Interesting. If ordering is the real problem, I'd probably try to solve
just that
issue with multiple LDAP add operations (e.g. by introducing some
ordering control).

> Comment:
> How does this relate to the LDUP work?  It seems to me that the task of initializing a replica server over-the-wire is quite close to the intended purpose of this proposal.
> 
> Response:
> This extension is not intended specifically for the task of initializing a replica server over the wire.  It is intended to facilitate the remote application of directory data to a DIT in a widely available format. While administrators may frequently use this extension to initialize a server's data, they may use it even more frequently to import data for a batch of new users or new customers or to apply other batches of changes.  The number of records for this type of scenario might range into the tens or hundreds of thousands per use based on what our customers tell us they'll do.
> 
> There may be some overlap in functionality between LDUP and this extension, but this extension is not intended to do replication.
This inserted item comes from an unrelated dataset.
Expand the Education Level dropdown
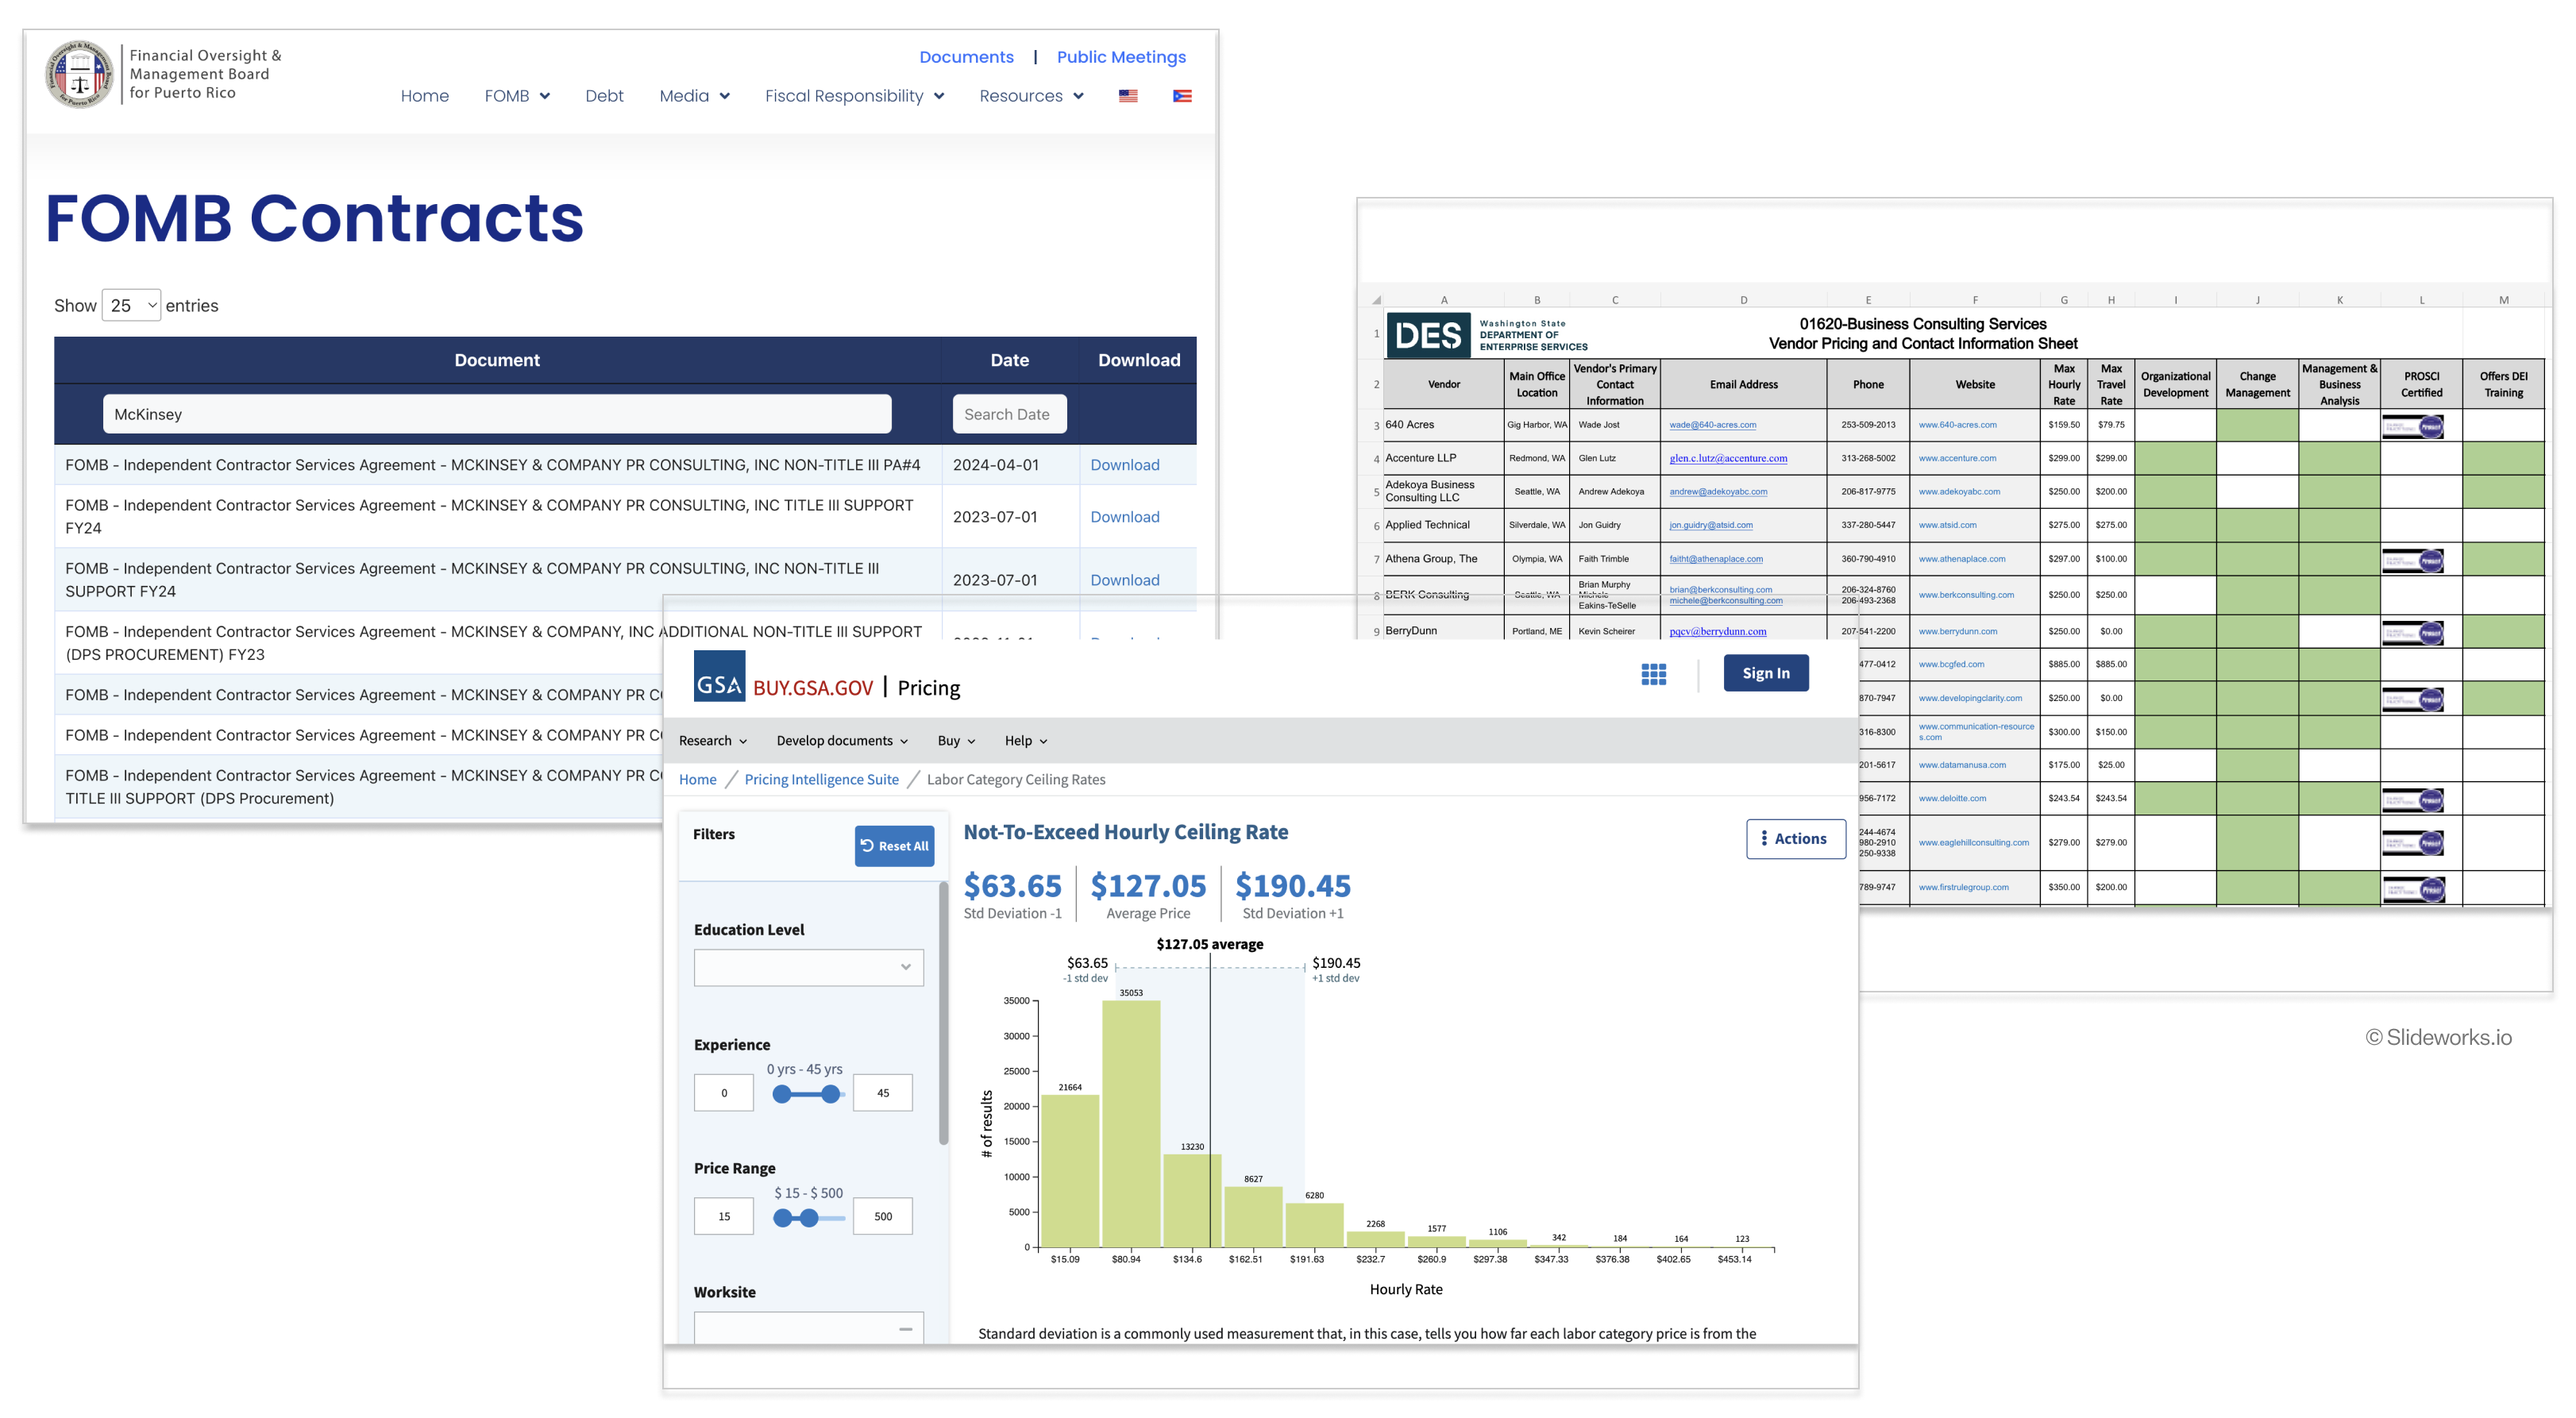Image resolution: width=2576 pixels, height=1418 pixels. click(808, 967)
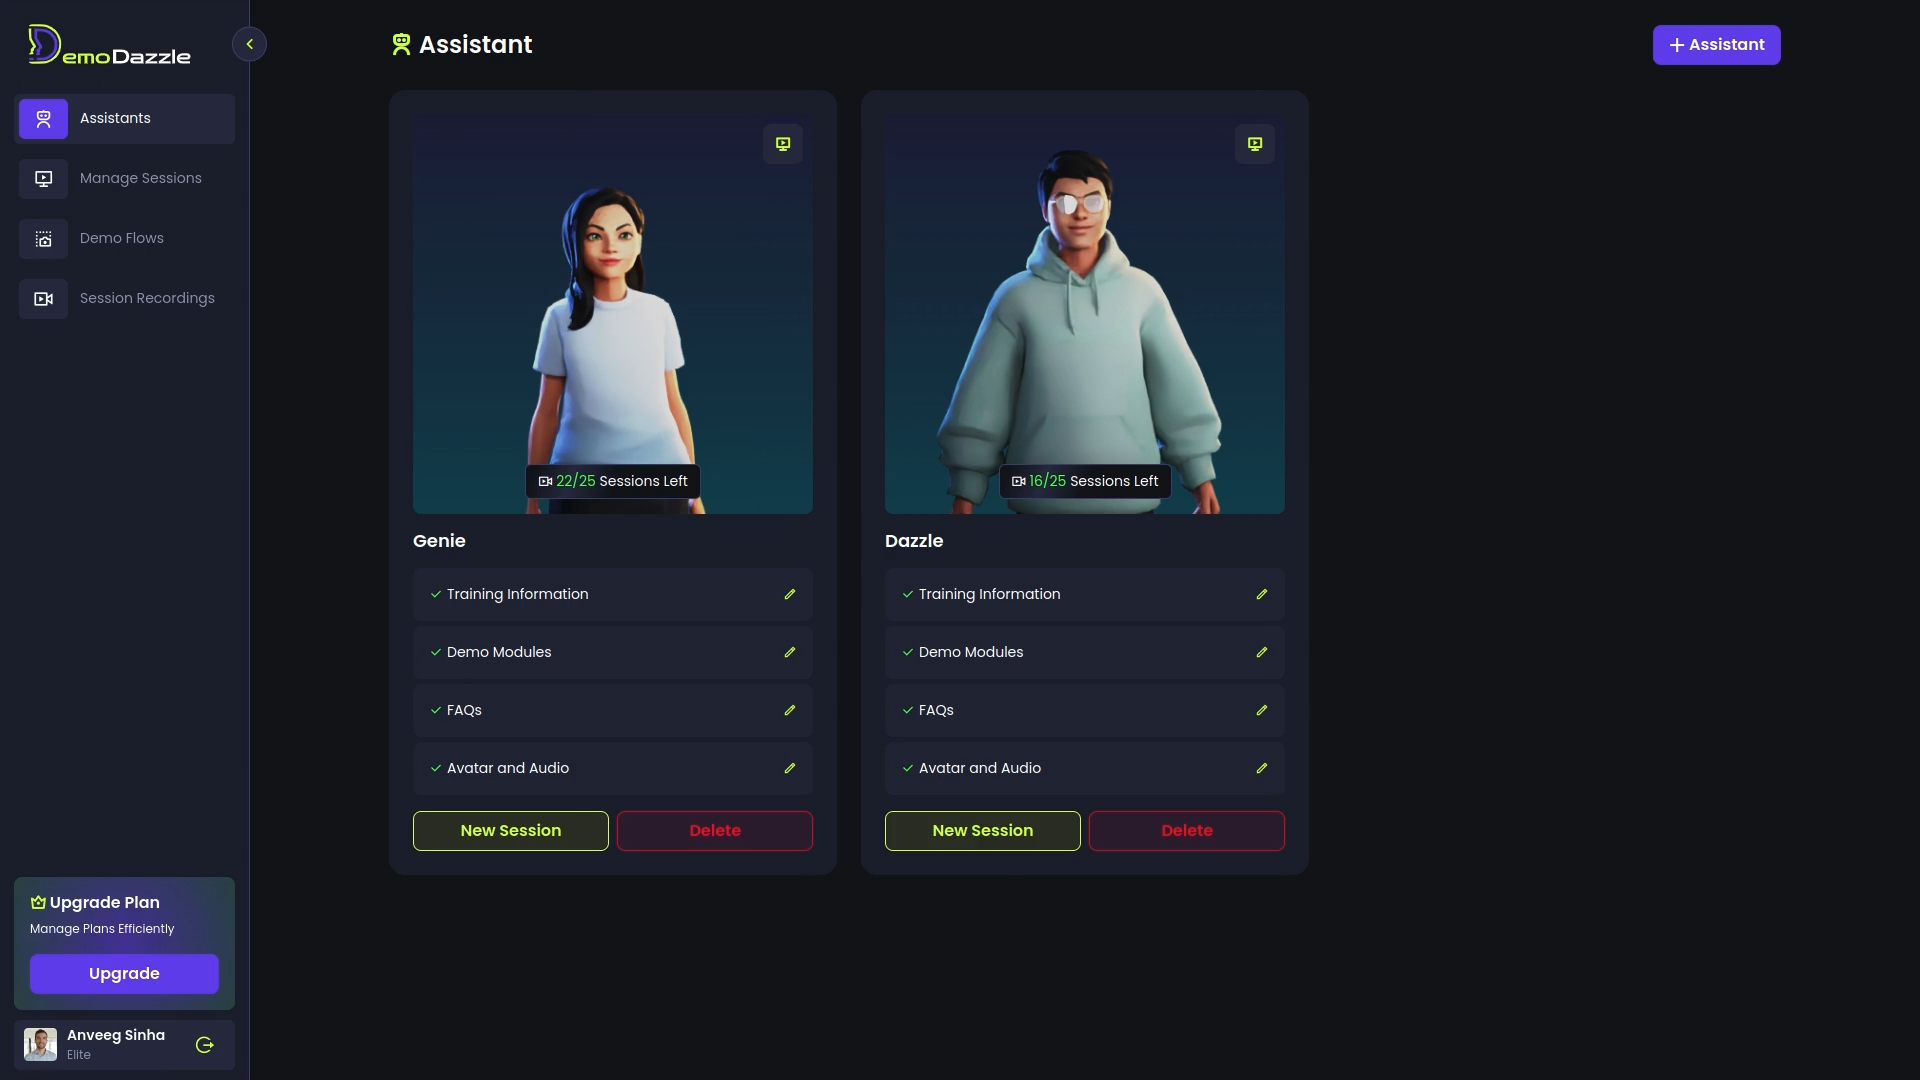Collapse the sidebar with chevron button
This screenshot has height=1080, width=1920.
[249, 44]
The point of my comment was that if a server already implemented
the LDUP protocol, then wouldn't it make sense to use and perhaps
extend that for the task at hand, rather than defining yet another
similar but different mechanism ?

> 1. The client would parse the LDIF file into individual records and submit each record as an asynchronous LDAP request.
> 
> 2. To preserve ordering, the client would add a control to each request identifying the record number.  This will allow the server to delay processing a re-ordered request until the records that came before it in the LDIF file are processed.
> 
> 3. The server would simply reply to each request as it would any other LDAP request; the client would be completely responsible for dealing appropriately with error conditions.
> 
> Advantages of this approach are that the server wouldn't have to provide any new functionality except for support for the control.  Existing LDAP protocol operations would be used to transmit the requests, and the data would be sent in BER-encoded form.  The client would receive notifications for every completed request which would make it easy to keep track of the completion status.
> 
> Disadvantages of this approach are that the client would have to include support for full parsing of LDIF files to encode the LDAP requests.  The client would be completely responsible for dealing with critical errors and possibly backing out changes made during the abandon phase of the transmission after receiving a critical error. It would also require server support for a new control.

I don't see the ldif parsing issue to be a real problem. Clients can
already do this.
The transacted nature of the operation could be specified with yet more
controls on the operations. I suspect that servers would find it hard
to implement this generically, more likely these groups of operations
would only be permitted on predefined DIT partitions.